Hace algunos meses, durante la pasada Semana Santa, asistí con mis cuatro hijas a los Oficios de Viernes Santo. En la homilía, el Sacerdote reflexionaba sobre la muerte de Cristo en la Cruz, y en un momento de la disertación dijo la siguiente frase: “… porque, realmente no fue Pilatos ni Caifás quienes mataron a Jesús; fuimos nosotros, sí; todos nosotros, con nuestros pecados fuimos los que matamos a Jesús…”.
Al escuchar esta frase, Paula, una de mis hijas pequeñas, levantó la cabeza de la tarea en la que se encontraba aparentemente distraída y se acercó hasta el otro extremo del banco para decirme con cara extrañada y algo indignada: “Papá, yo no he matado a Jesús…”. Conteniendo al principio la risa, como pude y en voz baja, le expliqué que el sacerdote se estaba refiriendo a que los pecados de los hombres fueron la razón por la que Cristo tuvo que morir en la Cruz.
Tras mi breve aclaración, en plena ceremonia, parece que se quedó más tranquila; pero en el fondo lo que creo que la tranquilizó fue el hecho de dejar bien claro a la máxima autoridad para Paula en su pequeña vida, es decir, su padre de la tierra, que ella no tenía nada que ver con lo que le hicieron a Jesús y que además ella le quería mucho y le dolía esa barbaridad de la crucifixión.
Creo que su queja fue más un desmarcarse de ese horrible asunto que una verdadera búsqueda de una explicación teológica a aquellas palabras del sacerdote, que decía cosas un poco extrañas para su pequeña teología.
obedecer es confiar
Siempre que los niños lanzan sus ocurrencias primero nos reímos un buen rato; pero si profundizamos en esos inocentes comentarios nos topamos con enormes sorpresas, verdades de una gran trascendencia a las que sólo se puede llegar desde la sencillez y la transparencia de un niño.
Nos hacemos grandes y crecemos en todo, nos creemos que sabemos más de la vida porque somos mayores, pero no es siempre cierto. Cuando somos niños sabemos más de Dios que de mayores, sencillamente porque confiamos más en Él, sin pedirle tantas explicaciones racionales; nos movemos en su onda, en una relación limpia, sin engaños ni hipocresías. De niños confiábamos ciegamente en Dios como lo hacíamos en nuestros padres.

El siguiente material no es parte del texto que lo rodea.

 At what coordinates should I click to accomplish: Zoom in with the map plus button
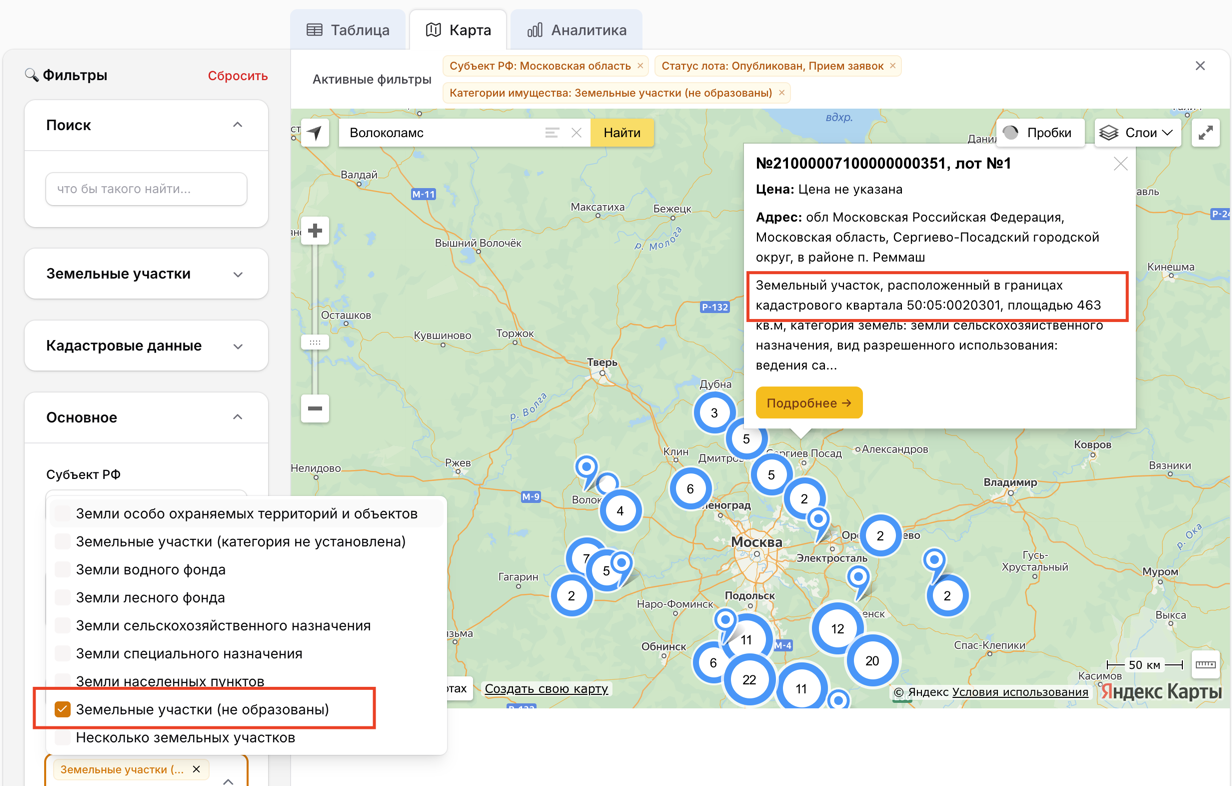point(315,231)
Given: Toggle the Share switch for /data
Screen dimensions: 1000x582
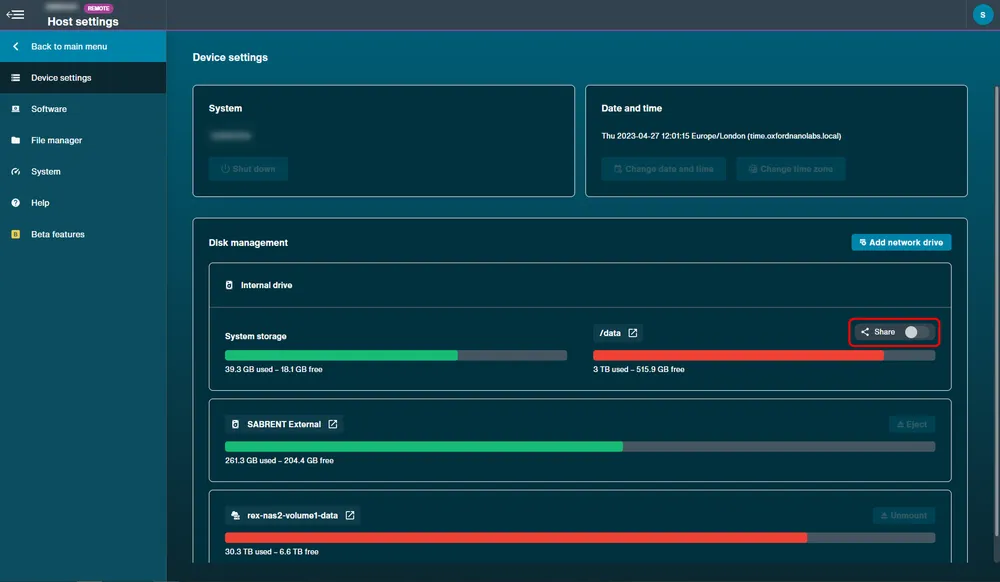Looking at the screenshot, I should (916, 332).
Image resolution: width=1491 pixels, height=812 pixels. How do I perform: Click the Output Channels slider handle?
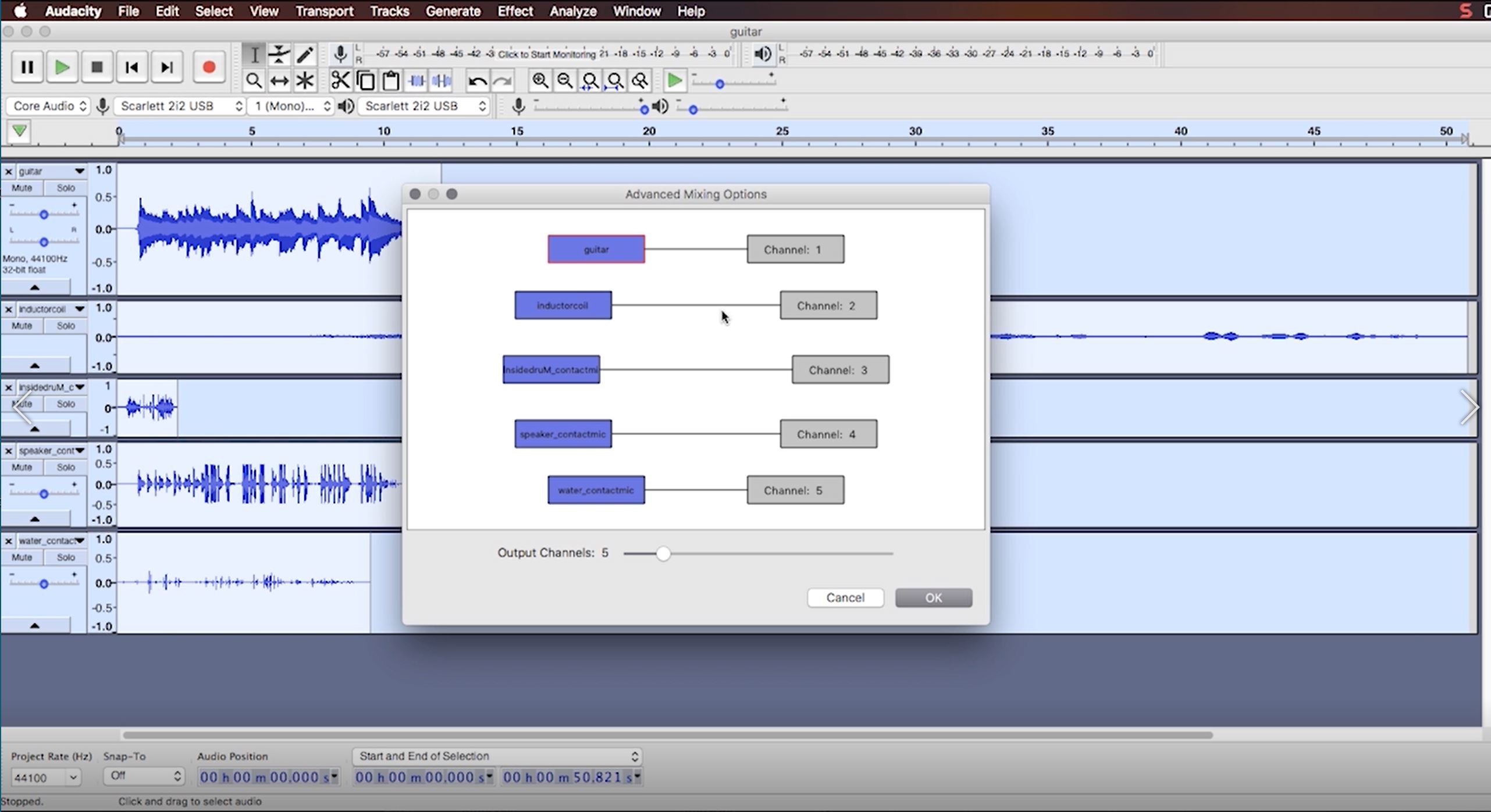pyautogui.click(x=663, y=553)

Cuando Cristo nos recomienda hacernos como niños para entrar en el Reino de los cielos nos está diciendo algo muy serio. Sólo desde la visión sencilla y transparente de las cosas, que es exactamente la que tiene Dios, podemos abrazarlo a Él, porque entonces entramos en su sintonía, hablamos su lenguaje, el lenguaje de los sencillos, “bienaventurados los limpios de corazón porque ellos verán a Dios” (Mt 5,8).
Mi hija Paula pertenece en este momento de su vida y ojalá que por muchos años, a ese colectivo infantil de privilegiados que conocen a Dios y le tratan con la sencillez y naturalidad propia de sus hijos preferidos. Para un niño las cosas de Dios son muy simples. Por eso Paula se sintió extrañada cuando la metieron en el grupo de los agresores de Jesús. Realmente Paula no ha hecho ningún daño a Jesús, porque le quiere de verdad; puede decir con toda honestidad que ella no le ha crucificado. Lleva toda la razón. Yo, sin embargo, aunque sea el padre de una niña tan buena y muy a mi pesar, no puedo decir lo mismo.